Rookie holdouts these days are uncommon because the wage scale set in the 2011 CBA was supposed to eliminate contract disputes. According to the San Diego Union-Tribune's Michael Gehlken, the conflict is about his signing bonus, which the Chargers want to defer, and offset language:
Per sources familiar with negotiations, a main hurdle relates to offset language. Bosa's representation is pushing for there to be none. That would mean the Chargers pay him all of his four-year guaranteed contract -- it will include a fifth-year team option -- even if they release him sometime during it. Theoretically, Bosa thereby can double-dip and be paid full salaries from the Chargers and any new team with whom he signs. Again, all this comes into play in the unlikely event Bosa is released during the coming few years.
If there is offset language, the Chargers are off the hook for Bosa's salary with his new team, only owing him the difference between the two salaries.
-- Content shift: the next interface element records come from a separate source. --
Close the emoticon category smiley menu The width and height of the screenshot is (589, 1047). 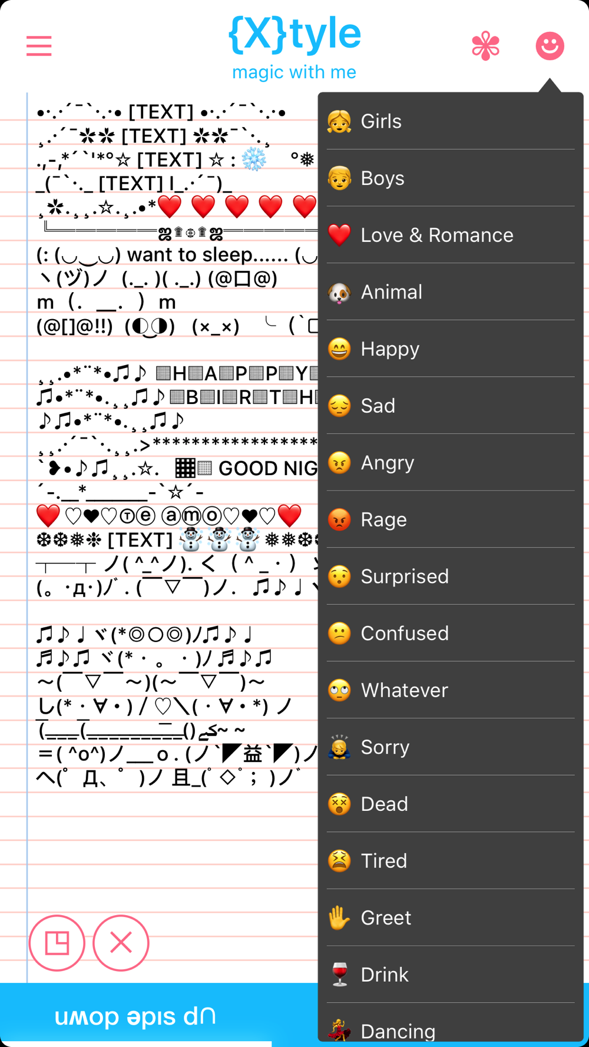point(550,46)
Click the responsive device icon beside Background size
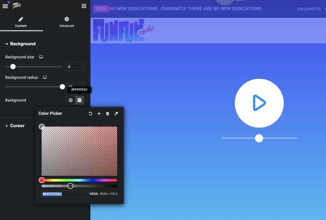Viewport: 326px width, 220px height. (41, 57)
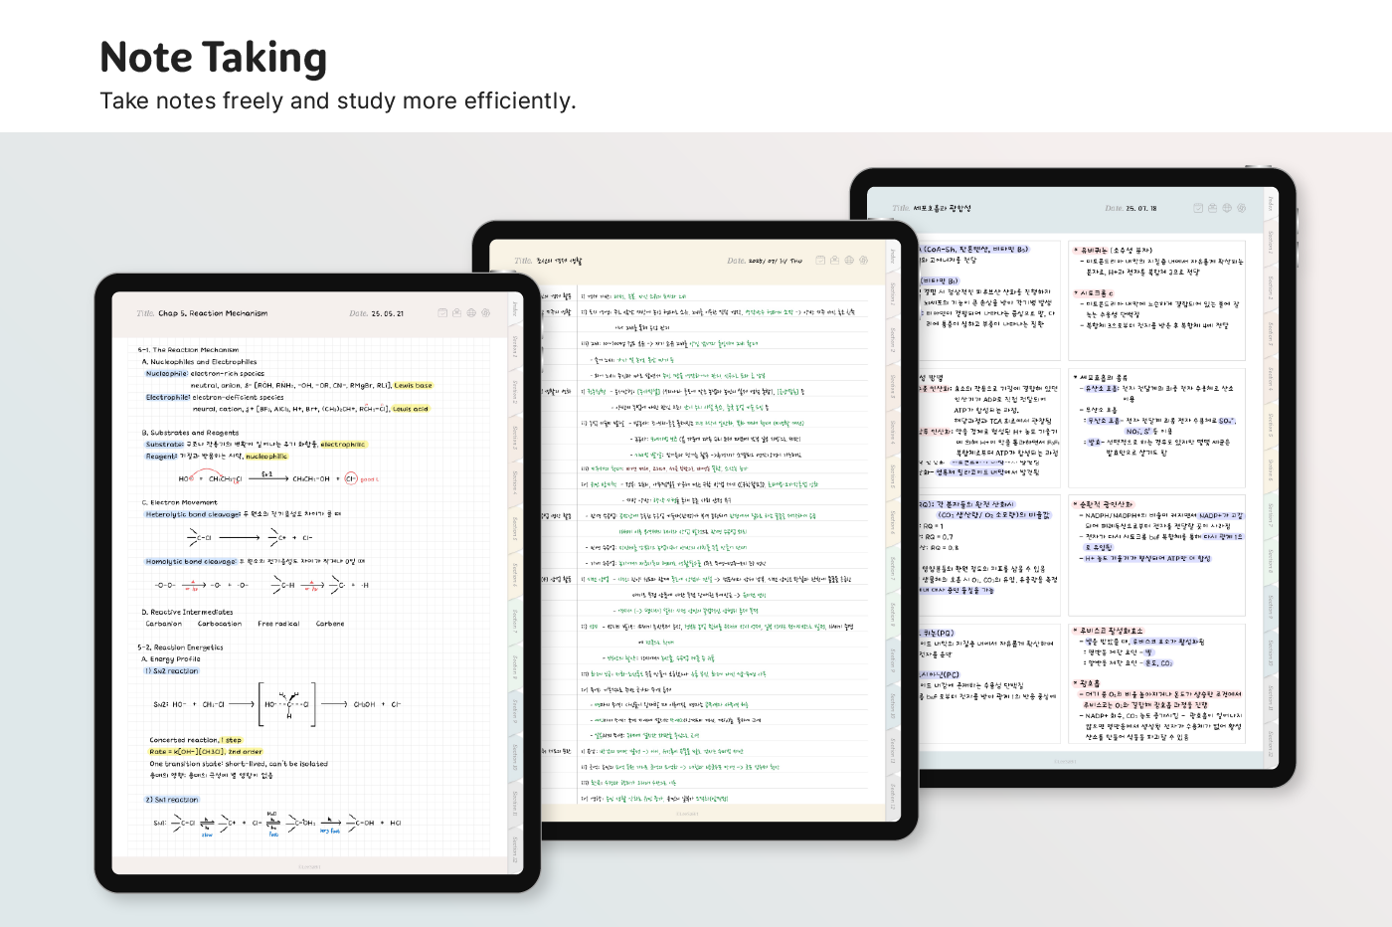Click the calendar check icon on left tablet
This screenshot has width=1392, height=927.
pyautogui.click(x=442, y=312)
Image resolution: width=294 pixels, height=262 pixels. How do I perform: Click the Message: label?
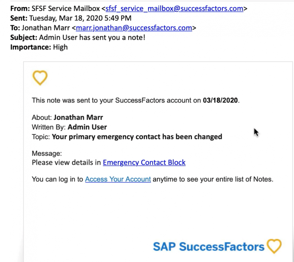(47, 153)
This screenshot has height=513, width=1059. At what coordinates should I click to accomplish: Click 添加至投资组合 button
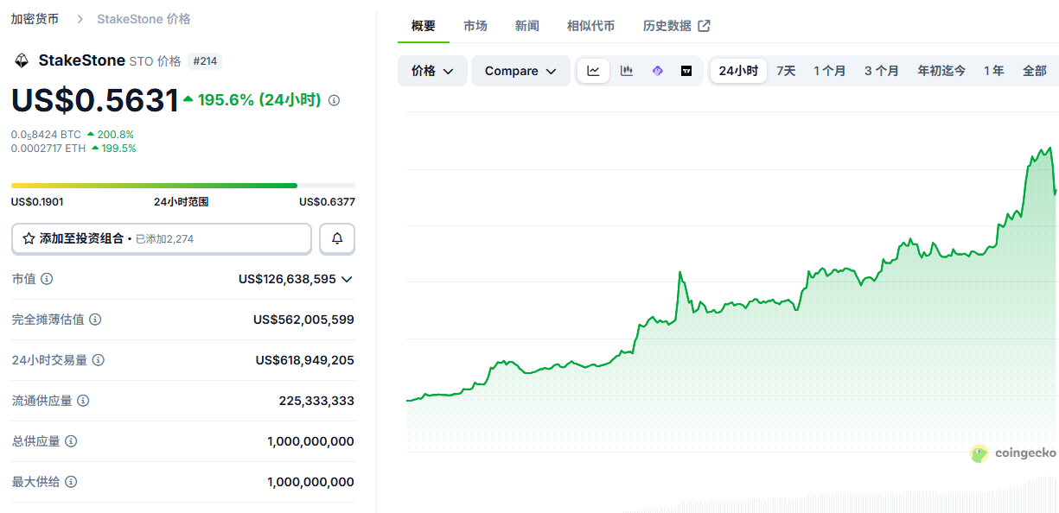click(x=162, y=238)
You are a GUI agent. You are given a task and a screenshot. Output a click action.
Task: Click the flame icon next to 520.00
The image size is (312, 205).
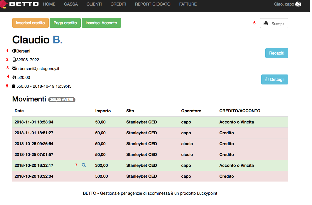[x=14, y=77]

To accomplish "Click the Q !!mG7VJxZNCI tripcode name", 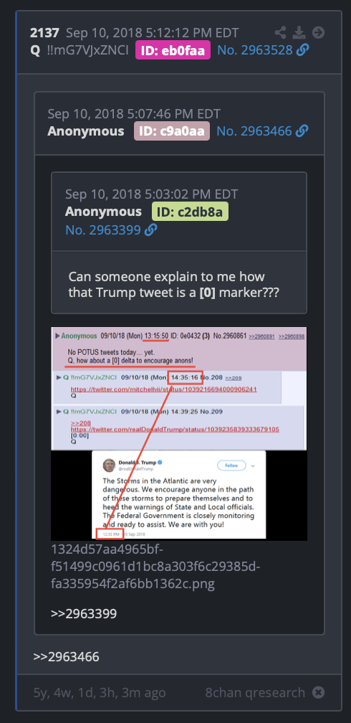I will point(80,50).
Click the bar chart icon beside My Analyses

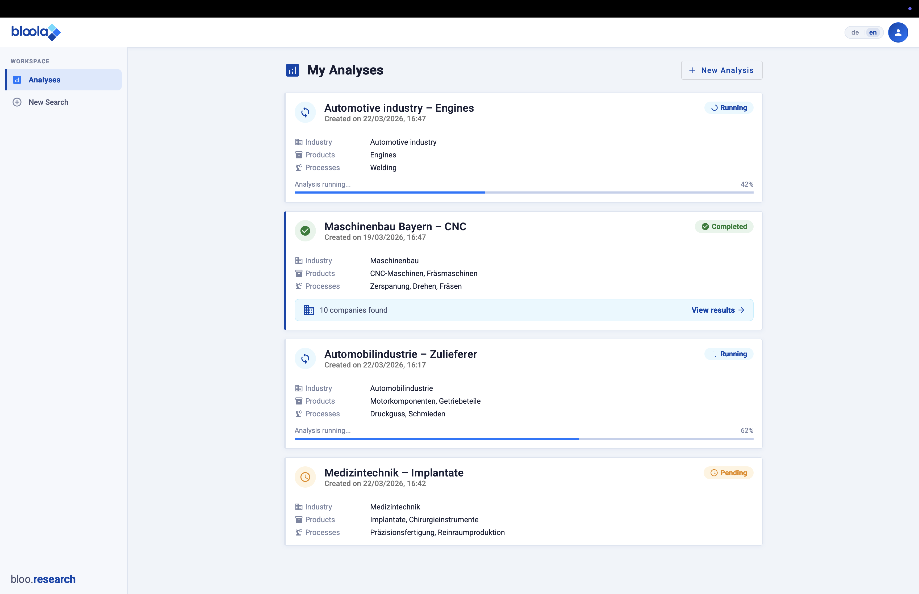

Regardless of how the negotiations play out, if the Chargers are forced to release Bosa before the end of his contract, they'll be screwed, even if they're covered financially. After all, they essentially had the first pick in this year's draft with two quarterbacks going back-to-back to kick off the festivities. The Chargers, who were never going to take a quarterback, were given the chance to pick whichever player they wanted. They landed on Bosa.
The Chargers can't afford to waste time building a contender. Quarterback Philip Rivers is 34, which narrows their window of opportunity. With the Broncos coming off a Super Bowl, the Chiefs fresh off a playoff appearance, and the Raiders on the rise, the Chargers' task won't be easy. It'll be a little easier, though, if Bosa turns into the kind of player worthy of the No. 3 pick.
It's still only mid-June, so there's no reason for the Chargers to panic over his absence. As long as he's under contract before the end of July, when training camp commences, all will be well. For now, considering it a situation worth monitoring.